The distance between the courthouse and her home has nothing to do with the question.
the distance between here home and her office is
√(15^2 + 4^2) = appr 15.5 miles
If you wanted the distance between the courthouse and her office ....
vector = <3,9> + <-4,-15) = <-1,-6>
distance = √(1+36) = √37 miles
To find the distance between the lawyer's home and her office, we can use the Pythagorean theorem.
Let's break down the problem into two parts: the horizontal distance and the vertical distance.
The horizontal distance traveled by the lawyer can be calculated by subtracting the distance from her home to the courthouse (3 miles) from the distance from her office to the courthouse (4 miles):
Horizontal distance = 4 miles - 3 miles
Horizontal distance = 1 mile
The vertical distance traveled by the lawyer can be calculated by subtracting the distance from her home to the courthouse (9 miles) from the distance from her office to the courthouse (15 miles):
Vertical distance = 15 miles - 9 miles
Vertical distance = 6 miles
Now, we can use the Pythagorean theorem, which states that in a right triangle, the square of the hypotenuse (the longest side) is equal to the sum of the squares of the other two sides.
In this case, the horizontal distance is one side of the triangle (1 mile), the vertical distance is the other side (6 miles), and the distance between the lawyer's home and office is the hypotenuse that we want to find (let's call it D).
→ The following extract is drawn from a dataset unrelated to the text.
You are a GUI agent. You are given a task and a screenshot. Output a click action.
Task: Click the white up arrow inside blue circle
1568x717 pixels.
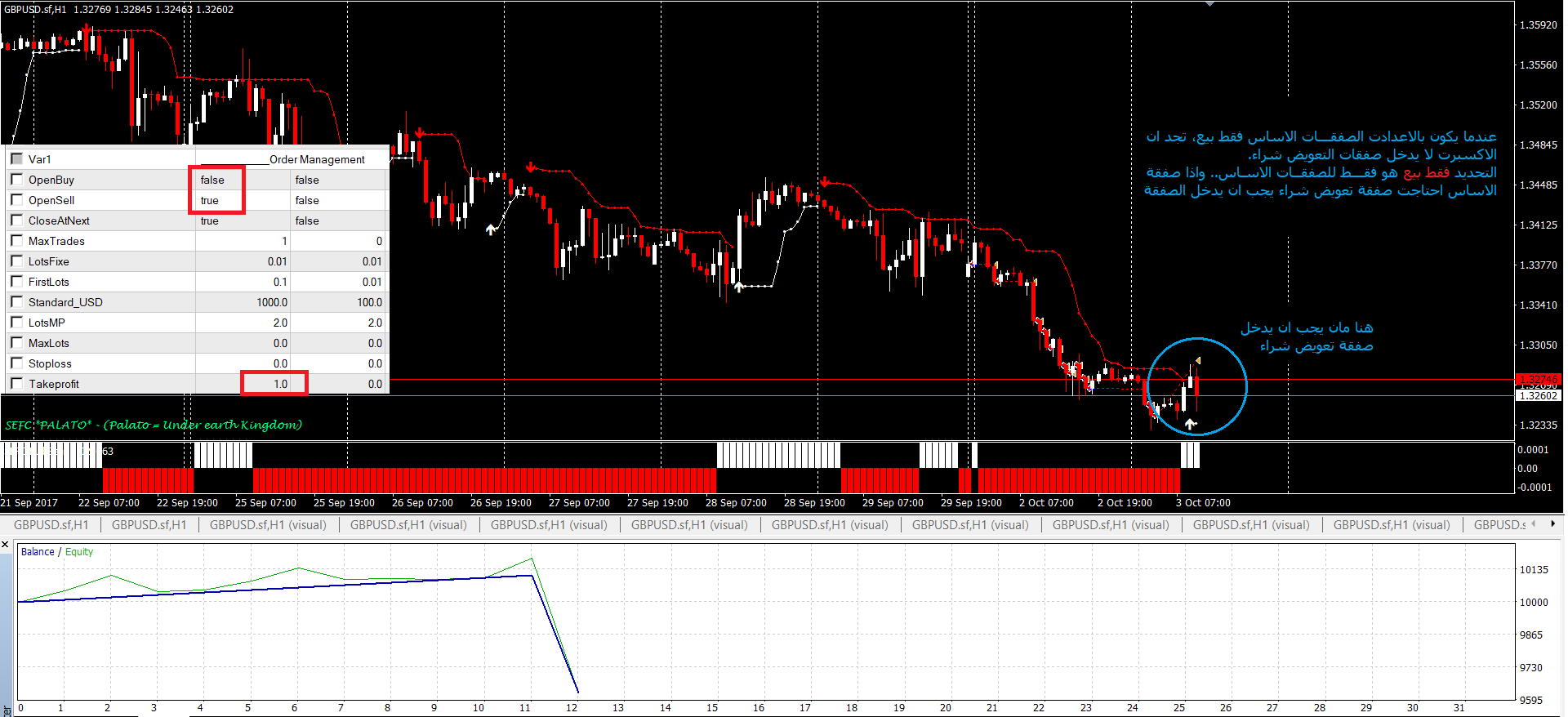pos(1190,423)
Applying the Pythagorean theorem:
D^2 = (1 mile)^2 + (6 miles)^2
D^2 = 1 mile^2 + 36 miles^2
D^2 = 1 + 36
D^2 = 37
To find D, we need to take the square root of both sides:
D = √37
So, the distance between the lawyer's home and her office is approximately √37 miles.
To find the distance between the lawyer's home and her office, we can use the concept of the Pythagorean theorem.
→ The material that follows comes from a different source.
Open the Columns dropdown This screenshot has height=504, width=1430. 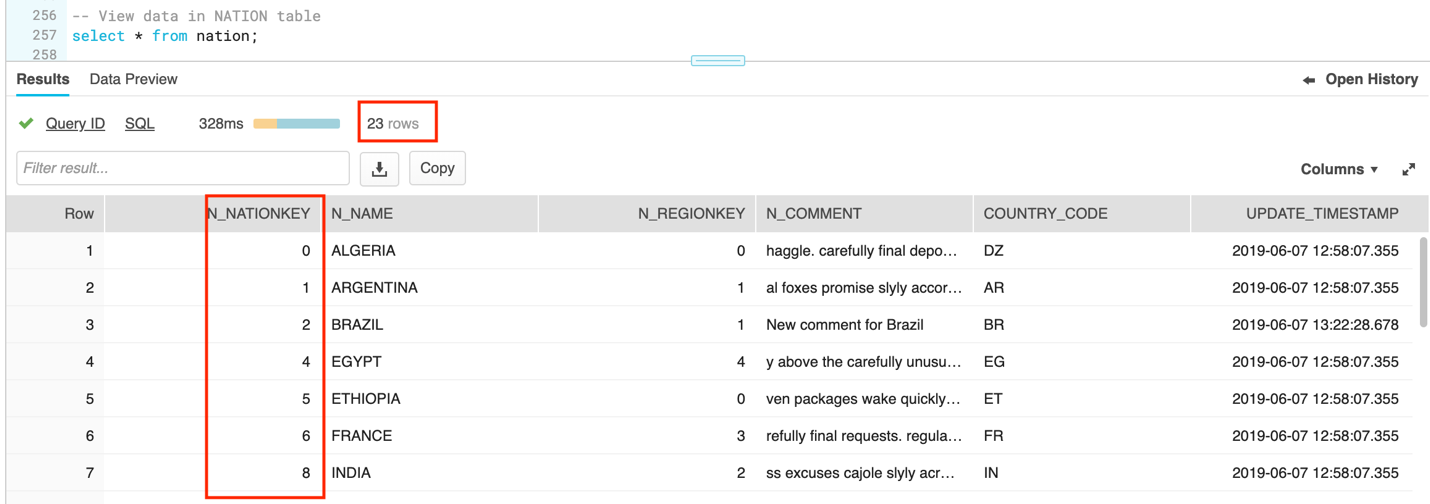(x=1338, y=170)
Step 1: Draw a diagram to visualize the situation. Place the lawyer's home at a location 3 miles east and 9 miles north of the town courthouse. Place her office at a location 4 miles west and 15 miles south of the courthouse.
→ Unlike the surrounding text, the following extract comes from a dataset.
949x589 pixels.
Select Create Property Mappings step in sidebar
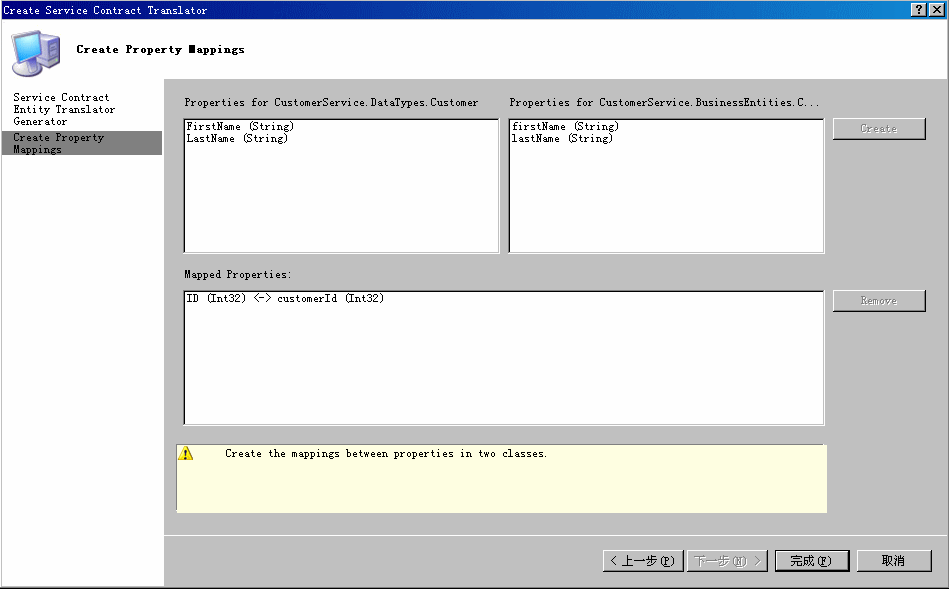point(59,143)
Step 2: Calculate the total distance traveled east-west. The lawyer travels 3 miles east from her home to the courthouse, and then she travels 4 miles west from the courthouse to her office. The total distance traveled east-west is 3 + 4 = 7 miles.
Step 3: Calculate the total distance traveled north-south. The lawyer travels 9 miles north from her home to the courthouse, and then she travels 15 miles south from the courthouse to her office. The total distance traveled north-south is 9 + 15 = 24 miles.
Step 4: Apply the Pythagorean theorem. In a right-angled triangle, the square of the hypotenuse is equal to the sum of the squares of the other two sides. In this case, the total distance traveled east-west is one side, the total distance traveled north-south is the other side, and the distance between the lawyer's home and her office is the hypotenuse. So, we have:
Distance^2 = (east-west distance)^2 + (north-south distance)^2
Distance^2 = 7^2 + 24^2
Distance^2 = 49 + 576
Distance^2 = 625
Step 5: Calculate the square root of 625 to find the distance. The square root of 625 is 25.
Therefore, the distance between the lawyer's home and her office is 25 miles.